Komla YAWO
Au Sénégal, le couperet est tombé ce jeudi 9 juillet. En invalidant la loi de révision constitutionnelle adoptée à peine dix jours plus tôt par l'Assemblée nationale, le Conseil constitutionnel sénégalais vient de poser un acte fort. Saisie lundi par le président de la République, Bassirou Diomaye Faye, pour "violation de la procédure", la plus haute juridiction du pays a déclaré le texte "contraire à la Constitution".
Ce verdict retentissant redessine immédiatement les rapports de force au sommet de l'État, marquant un coup d'arrêt brutal pour le Parlement tout en offrant une bouffée d'oxygène politique au chef de l'Exécutif.
Un bras de fer procédural et institutionnel
Pour justifier cette censure, les Sages n'ont pas manqué d'arguments juridiques, pointant du doigt plusieurs violations de la Loi fondamentale, notamment les articles 82 et 103. Le Conseil constitutionnel a par exemple jugé anticonstitutionnel l'accroissement des moyens budgétaires et humains de la future Cour constitutionnelle sans qu'aucune recette compensatrice n'ait été prévue.

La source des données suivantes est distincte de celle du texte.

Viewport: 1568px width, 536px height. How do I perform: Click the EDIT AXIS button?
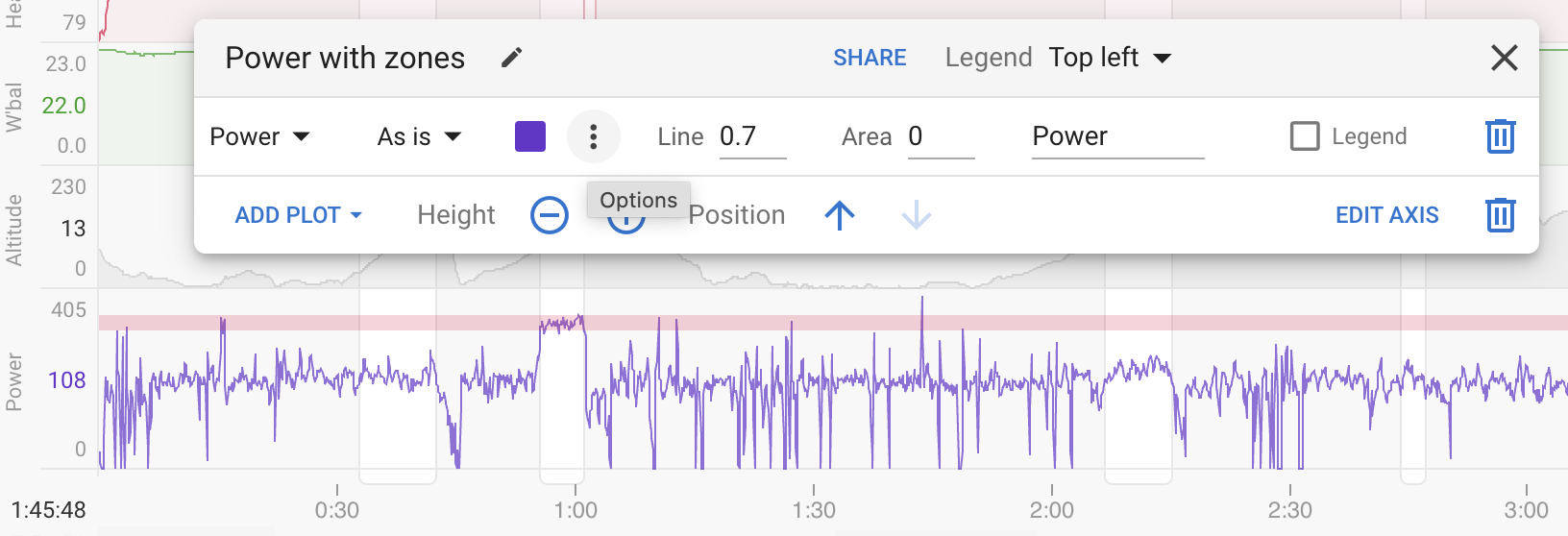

Mais le cœur du grief réside également dans l'attitude du président de l'Assemblée nationale, Ousmane Sonko. Les Sages ont fermement dénoncé son refus d'accorder à l'exécutif la procédure du "vote bloqué", un mécanisme qui aurait permis d'adopter le texte initial sans la cascade d'amendements parlementaires. En voulant forcer le passage, la majorité parlementaire portée par le Pastef s'est prise les pieds dans le tapis du droit.
Le texte censuré prévoyait pourtant un bouleversement majeur de l'architecture institutionnelle sénégalaise; interdiction pour le président de diriger un parti, renforcement des pouvoirs du Premier ministre, remplacement du Conseil par une Cour constitutionnelle à neuf membres, et limitation stricte du droit de dissolution de l'Assemblée. Une réforme d'envergure, désormais réduite à néant.
Entre revers pour Sonko et triomphe tactique pour Diomaye Faye
Les réactions au sein du camp au pouvoir révèlent les premières fissures de ce qui s'apparente à un duel feutré au sommet. Pour le Pastef d'Ousmane Sonko, initiateur de cette proposition de loi, la pilule est amère. C'est un revers politique indéniable pour le Premier ministre et président de l'Assemblée, qui tentait d'imposer son tempo législatif et de sanctuariser le pouvoir parlementaire face à l'omniprésence présidentielle.
À l'inverse, pour Bassirou Diomaye Faye, l'opération est un succès tactique magistral. En saisissant lui-même les Sages, le chef de l'État a endossé les habits de gardien des institutions et de la légalité. Mieux encore, il reprend totalement la main sur l'agenda politique.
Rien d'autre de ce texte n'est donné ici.